Processing, processing…

by Laura

I got together with my family for a few hours on Sunday before we left Buffalo for Home.  Part of me was ready to hibernate someplace familiar; by then, I was in emotional overwhelm. Part of me just didn’t want to leave. I kept watching my family; observing, searching, looking at them in awe and wonder, seeking out parts of myself. It was…odd, for me. Different. Mike and I had many of the same mannerisms (later, Cathy told me I sit “like the McManus Girls”, one leg curled up underneath me). At one point, David was sitting at the dining room table observing me and Mike. We were sitting across from each other, exact mirror images of one another, with the exact same posture. Then we caught ourselves, and changed positions…to the exact same position. So we laughed, and changed positions a third time to the exact same position…again!!! Lol!!! Unreal.

Anyway, we had a bit of a drive back, and the weather wasn’t looking too good.  So…tears, hugs, and off we went with promises to see each other again. Soon. I left with pictures, stories, and a real sense of family connection. From my POV, this was a good reunion. A great reunion. Successful, as the adoptee groups measure success.

But there was a lot to process, to think about, to think through. We were in the “honeymoon” phase of these new relationships. We were new to each other, and the changes our reuniting was bringing to each of us, individually, as well as all of us, collectively, would take time to settle in. Yet, for now, it was all sunshine and roses.
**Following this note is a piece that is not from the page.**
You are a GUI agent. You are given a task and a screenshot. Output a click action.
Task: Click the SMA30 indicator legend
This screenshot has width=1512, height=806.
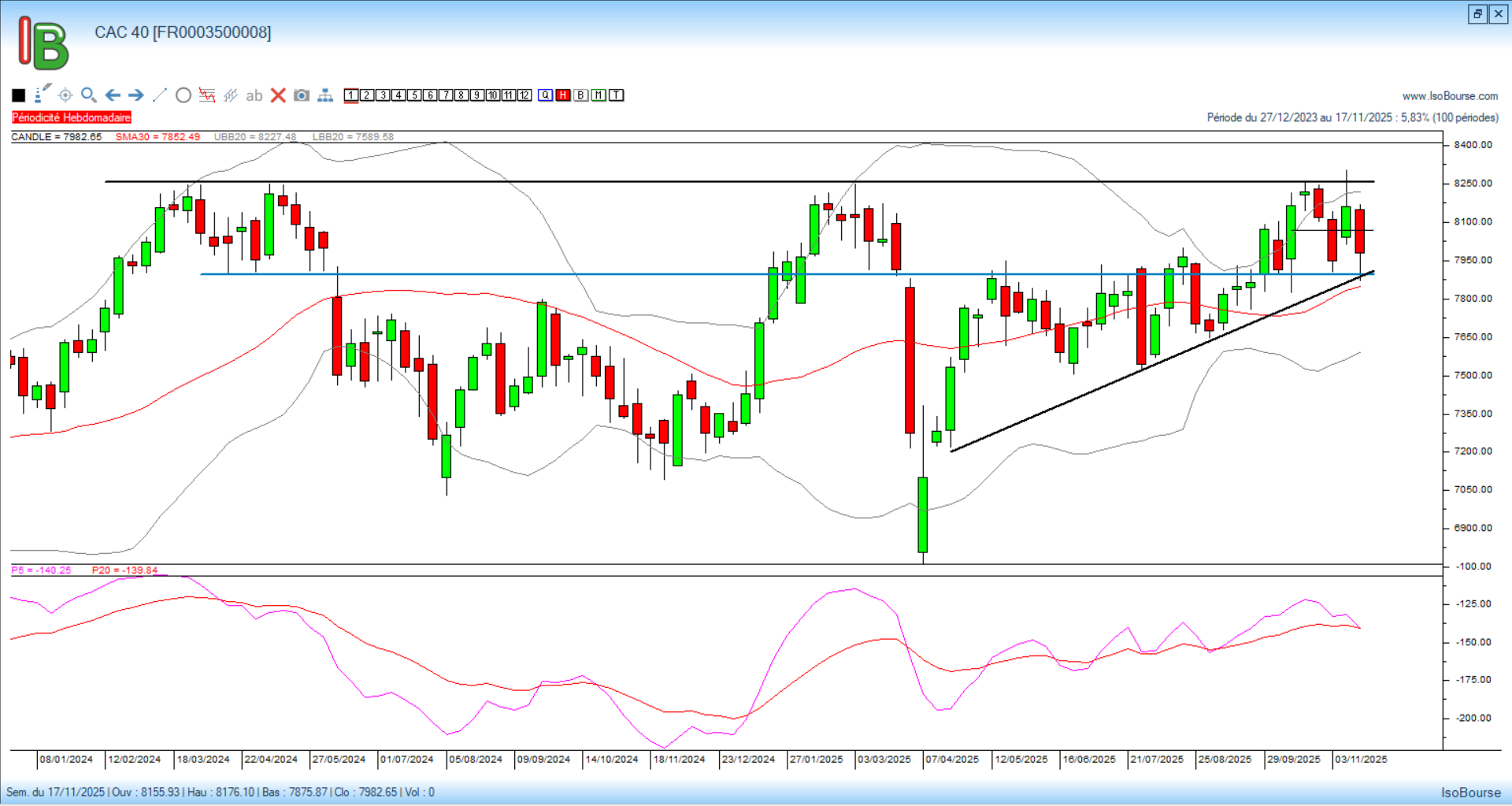pyautogui.click(x=158, y=137)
I like sunshine and roses… but I also knew too much sunshine could burn your skin and roses have thorns.

With the confirmation I had received about my birth Father, I continued building that side of my tree. It wasn’t long before I put both trees together, added my DNA, and watched the hints roll in. I now had 2000+ people in my tree. I had started with…two. Myself and Charlotte. And here I was, 7 months later, with a small village. In addition to all those documents, I had pictures, too, and there was no doubting the family resemblance. I was thrilled; but I was having difficulty finding that sweet spot between nature and nurture. And those pesky existential questions still came to me each night as I tried to fall asleep.

David and I (and the rest of our Family) had been invited to a Family Party:  my Brother’s 60th Birthday and my Nephew’s 40th Birthday, a 60/40 Party, in a few months. Charlotte’s Husband, Bob would be there. He wanted to meet me, to talk to me, to share some things with me. David and I were planning to go, so this would be the icing on the cake for me. He knew Charlotte differently than Mike, Sharon, and Cathy and their (now adult) Children. So I was definitely looking forward to that. But I was nervous.

What would he say? What did he have to pass on to me? He had known all about me from the time Charlotte had found out she was pregnant with me, whilst he was in Korea.

What would I learn from Bob…and was this something I really wanted, or needed to know?